[Actions to take]
(1) In the pandemic article, by about how much did pollution levels in New Delhi drop in the days after the lockdown began?
(2) Quote the pandemic article between "With no one" and "year in 2019.", inclusive.

[Page extract]
* * * * * * * * *
The world was hit hard and fast by the COVID19 pandemic. No one expected it to travel as far and as quickly as it did. Our routines, travel, and every day life was tossed in a metaphorical salad of chaos. Everywhere we looked people were wearing masks which, in time, evolved into somewhat of a fashion statement. Hand sanitizer and toilet paper were the most sought after commodities for months. People panicked and cleaned out store shelves. The greed of the people showed its ugly face and the finger-pointing, hatred, and ignorance grew parallel to people’s fear and restlessness.
Stay-at-home orders were put in place all around the world and gas prices plummeted to the lowest we’ve seen them since the 90’s. Some lived in denial, while others lived in terror. But all in all, planes were grounded, stores closed their doors, millions lost their jobs, schools shut down and a new era of mass online learning was imminent. The world had all but stopped and was now in perpetual state of indefinite chaos. So how could there be a silver lining to such a global tragedy?
With no one traveling on planes, cars, or boats, the carbon foot print of the entire world had drastically lowered. Something so many scholars and green advocates have striven for for decades was now happening all on its own, in a matter of weeks. The estimated global decrease in carbon is 17% according to a study published in the Nature Climate Change journal. At the peak of stay-at-home orders and lock-downs, carbon dioxide emissions decreased by about 18.7 million tons when compared to daily emissions from the same time last year, becoming possibly the largest decrease in history and levels comparable to what they were in 2006!
If we zoom in and isolate that even more, below satellite images of Wuhan, China show the massive decrease in No2 levels in comparison to the same time of year in 2019.
In other parts of the world, historic things are happening because of the large-scale drop in pollution as a direct result of the lock-downs of Coronavirus. In India, pollution has gone down so drastically that it is obvious to the naked eye. In just days after the lockdown was implemented in India’s capital, New Delhi, the levels of pollution dropped by almost 60% according to expert analysis from the Center for Science & Environment, reported by The Washington Post.
Even the tops of the Himalayas are now visible from a distance in some parts of India for the first time in 30 years! Imagine that awe-inspiring moment.
* * * * * * * * *
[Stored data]

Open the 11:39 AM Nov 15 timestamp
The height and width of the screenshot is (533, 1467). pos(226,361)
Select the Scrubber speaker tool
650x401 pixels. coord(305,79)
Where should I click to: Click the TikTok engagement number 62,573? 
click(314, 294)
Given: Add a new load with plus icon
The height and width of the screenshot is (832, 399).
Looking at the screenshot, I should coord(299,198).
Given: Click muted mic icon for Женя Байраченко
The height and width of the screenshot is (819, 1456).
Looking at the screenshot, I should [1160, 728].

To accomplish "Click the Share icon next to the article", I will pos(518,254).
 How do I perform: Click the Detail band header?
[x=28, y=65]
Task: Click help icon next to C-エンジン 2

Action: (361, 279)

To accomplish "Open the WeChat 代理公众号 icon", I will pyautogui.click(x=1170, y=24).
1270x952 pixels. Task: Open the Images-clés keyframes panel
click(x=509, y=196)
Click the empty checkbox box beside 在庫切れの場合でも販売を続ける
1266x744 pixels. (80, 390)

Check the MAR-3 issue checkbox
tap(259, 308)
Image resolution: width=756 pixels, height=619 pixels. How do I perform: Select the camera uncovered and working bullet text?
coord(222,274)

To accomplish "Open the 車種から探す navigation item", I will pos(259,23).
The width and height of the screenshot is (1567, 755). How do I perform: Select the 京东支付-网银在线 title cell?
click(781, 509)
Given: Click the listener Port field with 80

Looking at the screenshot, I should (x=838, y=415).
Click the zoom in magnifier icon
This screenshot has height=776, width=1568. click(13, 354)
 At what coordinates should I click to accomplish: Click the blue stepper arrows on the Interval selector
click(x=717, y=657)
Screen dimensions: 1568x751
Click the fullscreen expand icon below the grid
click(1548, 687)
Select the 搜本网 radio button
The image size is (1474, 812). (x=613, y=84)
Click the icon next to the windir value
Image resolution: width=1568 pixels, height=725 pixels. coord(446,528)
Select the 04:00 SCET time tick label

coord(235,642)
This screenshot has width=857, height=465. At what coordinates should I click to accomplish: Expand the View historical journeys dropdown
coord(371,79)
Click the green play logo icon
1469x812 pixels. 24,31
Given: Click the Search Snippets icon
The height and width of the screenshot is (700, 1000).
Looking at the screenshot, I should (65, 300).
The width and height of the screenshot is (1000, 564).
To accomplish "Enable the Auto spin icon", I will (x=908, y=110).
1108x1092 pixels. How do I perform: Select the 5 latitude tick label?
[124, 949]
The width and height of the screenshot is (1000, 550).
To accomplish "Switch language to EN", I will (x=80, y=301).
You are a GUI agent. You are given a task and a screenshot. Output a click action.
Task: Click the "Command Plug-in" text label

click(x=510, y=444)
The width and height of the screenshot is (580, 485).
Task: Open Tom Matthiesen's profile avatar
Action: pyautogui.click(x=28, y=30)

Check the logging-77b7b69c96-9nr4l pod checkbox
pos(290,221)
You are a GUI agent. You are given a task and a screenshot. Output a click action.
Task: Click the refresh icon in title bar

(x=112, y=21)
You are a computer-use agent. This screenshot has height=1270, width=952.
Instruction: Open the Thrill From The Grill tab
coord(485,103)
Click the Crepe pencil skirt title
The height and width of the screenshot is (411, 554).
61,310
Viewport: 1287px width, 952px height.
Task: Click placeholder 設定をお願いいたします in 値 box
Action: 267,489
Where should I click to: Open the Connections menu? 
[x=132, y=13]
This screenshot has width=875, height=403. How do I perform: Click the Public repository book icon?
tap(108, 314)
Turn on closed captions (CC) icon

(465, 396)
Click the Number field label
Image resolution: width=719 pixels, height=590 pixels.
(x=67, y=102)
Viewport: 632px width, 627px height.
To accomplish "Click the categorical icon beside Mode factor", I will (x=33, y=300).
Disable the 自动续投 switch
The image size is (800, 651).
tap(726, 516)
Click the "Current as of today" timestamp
* * * * * * * * *
[Exercise responses]
(1) By almost 60%.

(2)
With no one traveling on planes, cars, or boats, the carbon foot print of the entire world had drastically lowered. Something so many scholars and green advocates have striven for for decades was now happening all on its own, in a matter of weeks. The estimated global decrease in carbon is 17% according to a study published in the Nature Climate Change journal. At the peak of stay-at-home orders and lock-downs, carbon dioxide emissions decreased by about 18.7 million tons when compared to daily emissions from the same time last year, becoming possibly the largest decrease in history and levels comparable to what they were in 2006!
If we zoom in and isolate that even more, below satellite images of Wuhan, China show the massive decrease in No2 levels in comparison to the same time of year in 2019.